Recent studies have shown that a new marker, GATA3, is expressed in 67–80 % of urothelial carcinomas, but not in prostate carcinoma [15, 16]. GATA3 has the potential to serve as a useful immunohistochemical marker that distinguishes between urothelial carcinoma and other genitourinary tumors, such as prostate carcinoma and renal cell carcinoma [17]. Another advantage of GATA3 is its homogenous staining. Chang et al. demonstrated that GATA3 performs better than Uroplakin III, which is considered an antigen highly specific for urothelium [18]. It has a sensitivity of 31–60 % for primary invasive urothelial carcinomas and 53 % for metastatic urothelial carcinomas. One problem with Uroplakin III as a distinguishing marker is that its expression decreases with increasing grade and stage of urothelial carcinomas, while poorly differentiated cases do not express Uroplakin III at all.
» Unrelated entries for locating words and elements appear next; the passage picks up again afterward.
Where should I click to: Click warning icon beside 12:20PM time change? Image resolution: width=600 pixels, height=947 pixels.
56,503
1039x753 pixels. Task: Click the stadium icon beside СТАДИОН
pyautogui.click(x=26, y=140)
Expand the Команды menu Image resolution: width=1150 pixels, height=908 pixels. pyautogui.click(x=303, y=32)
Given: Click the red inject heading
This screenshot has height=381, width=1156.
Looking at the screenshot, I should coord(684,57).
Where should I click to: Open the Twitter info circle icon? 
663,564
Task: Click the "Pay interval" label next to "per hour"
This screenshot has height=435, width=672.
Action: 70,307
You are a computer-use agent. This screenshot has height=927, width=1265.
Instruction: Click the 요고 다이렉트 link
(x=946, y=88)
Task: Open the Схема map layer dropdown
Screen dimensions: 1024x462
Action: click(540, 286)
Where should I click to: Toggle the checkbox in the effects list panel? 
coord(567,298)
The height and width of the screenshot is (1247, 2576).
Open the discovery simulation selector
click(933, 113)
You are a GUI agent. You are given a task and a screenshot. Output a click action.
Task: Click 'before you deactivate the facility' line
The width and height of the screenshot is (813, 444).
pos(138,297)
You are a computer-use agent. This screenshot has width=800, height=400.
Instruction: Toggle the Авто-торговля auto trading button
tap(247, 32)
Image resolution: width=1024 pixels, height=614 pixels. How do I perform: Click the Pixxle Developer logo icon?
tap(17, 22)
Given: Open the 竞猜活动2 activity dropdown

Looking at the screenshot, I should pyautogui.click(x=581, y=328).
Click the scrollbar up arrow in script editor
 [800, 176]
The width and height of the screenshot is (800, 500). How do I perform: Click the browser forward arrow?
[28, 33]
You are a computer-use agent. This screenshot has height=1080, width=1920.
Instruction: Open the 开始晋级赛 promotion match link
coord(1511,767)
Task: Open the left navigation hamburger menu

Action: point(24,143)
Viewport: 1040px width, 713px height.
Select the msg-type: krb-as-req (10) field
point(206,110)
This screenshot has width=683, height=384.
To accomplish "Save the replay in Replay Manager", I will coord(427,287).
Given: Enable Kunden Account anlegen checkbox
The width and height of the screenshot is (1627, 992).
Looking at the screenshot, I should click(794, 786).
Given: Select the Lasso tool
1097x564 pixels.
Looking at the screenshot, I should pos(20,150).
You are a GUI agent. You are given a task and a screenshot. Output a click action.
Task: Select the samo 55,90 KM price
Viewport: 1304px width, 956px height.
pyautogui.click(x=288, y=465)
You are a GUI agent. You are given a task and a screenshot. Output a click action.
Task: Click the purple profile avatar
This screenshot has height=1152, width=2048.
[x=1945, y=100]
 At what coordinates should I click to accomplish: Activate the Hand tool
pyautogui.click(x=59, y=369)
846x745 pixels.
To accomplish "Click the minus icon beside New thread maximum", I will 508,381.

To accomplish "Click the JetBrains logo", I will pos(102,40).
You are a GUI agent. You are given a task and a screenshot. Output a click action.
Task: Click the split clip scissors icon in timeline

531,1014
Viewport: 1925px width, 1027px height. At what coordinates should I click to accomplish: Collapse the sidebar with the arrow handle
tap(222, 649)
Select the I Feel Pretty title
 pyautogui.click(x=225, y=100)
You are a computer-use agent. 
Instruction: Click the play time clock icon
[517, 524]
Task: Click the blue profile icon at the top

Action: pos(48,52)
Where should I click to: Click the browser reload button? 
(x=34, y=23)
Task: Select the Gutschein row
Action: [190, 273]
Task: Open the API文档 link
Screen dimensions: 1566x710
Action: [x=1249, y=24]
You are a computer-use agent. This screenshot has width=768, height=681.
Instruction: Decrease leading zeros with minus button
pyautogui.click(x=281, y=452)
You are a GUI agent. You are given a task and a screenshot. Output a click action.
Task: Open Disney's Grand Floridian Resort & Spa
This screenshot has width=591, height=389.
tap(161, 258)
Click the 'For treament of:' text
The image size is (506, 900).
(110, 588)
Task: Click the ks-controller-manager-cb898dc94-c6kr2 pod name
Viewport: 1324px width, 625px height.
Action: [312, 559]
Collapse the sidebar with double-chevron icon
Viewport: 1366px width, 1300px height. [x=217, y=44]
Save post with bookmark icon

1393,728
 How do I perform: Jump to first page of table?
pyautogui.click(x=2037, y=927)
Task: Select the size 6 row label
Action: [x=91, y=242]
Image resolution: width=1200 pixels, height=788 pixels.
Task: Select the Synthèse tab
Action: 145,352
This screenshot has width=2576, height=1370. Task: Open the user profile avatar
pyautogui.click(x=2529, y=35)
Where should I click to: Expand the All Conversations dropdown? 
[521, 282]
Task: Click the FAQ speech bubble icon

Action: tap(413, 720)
Furthermore, Uroplakin III staining is difficult for pathologists to interpret, as it is heterogeneous [10, 17, 18].

In daily practice, classical IHC markers used for distinguishing tumor origin in the genitourinary tract, such as p504S, PSA, and PSAP, are positive in cases of prostatic origin, and negative in cases of urothelial origin, while the inverse is true for p63 and CK7. None of these markers have 100 % sensitivity and specificity; for example, about 12 % of urothelial carcinomas are p504S positive [9]. In particular, poorly differentiated cases can lose immunohistochemical expression of several antigens.

Although our study is limited by the small set of 42 cases with diagnostic uncertainty, we show that HOXB13 staining has good sensitivity (89 %) for prostate carcinoma and very high specificity (100 %). These data were confirmed by a supplementary study using normal prostatic tissue, as well as confirmed prostate cancer tissue, retrieved from radical prostatectomies. These results should be confirmed in larger studies. Nevertheless, these results are very promising and permitted us to reevaluate several very challenging cases.

As described above, sometimes very weak, focal staining of HOXB13 was observed in the basal layer of the urothelium or colonic mucosa. We observed two cases of normal rectum that exhibited strong staining in the crypts. As a consequence, HOXB13 might not be the ideal marker to distinguish between colon and prostate cancer. However, Alcian blue or PAS staining would be helpful in those cases, as well as CK20 and CDX-2 staining.

The major difficulty in uropathology remains the differential diagnosis between bladder and prostate cancer. In the differential diagnosis between poorly differentiated prostate carcinoma and urothelial carcinoma, we suggest that PSA, PSAP, p504s, CK7, and p63 remain the first screening markers. If PSA, PSAP, and p504s are negative, HOXB13 might direct the diagnosis towards prostate carcinoma. If all prostate markers are negative, it is extremely unlikely that the tumor is of prostatic origin.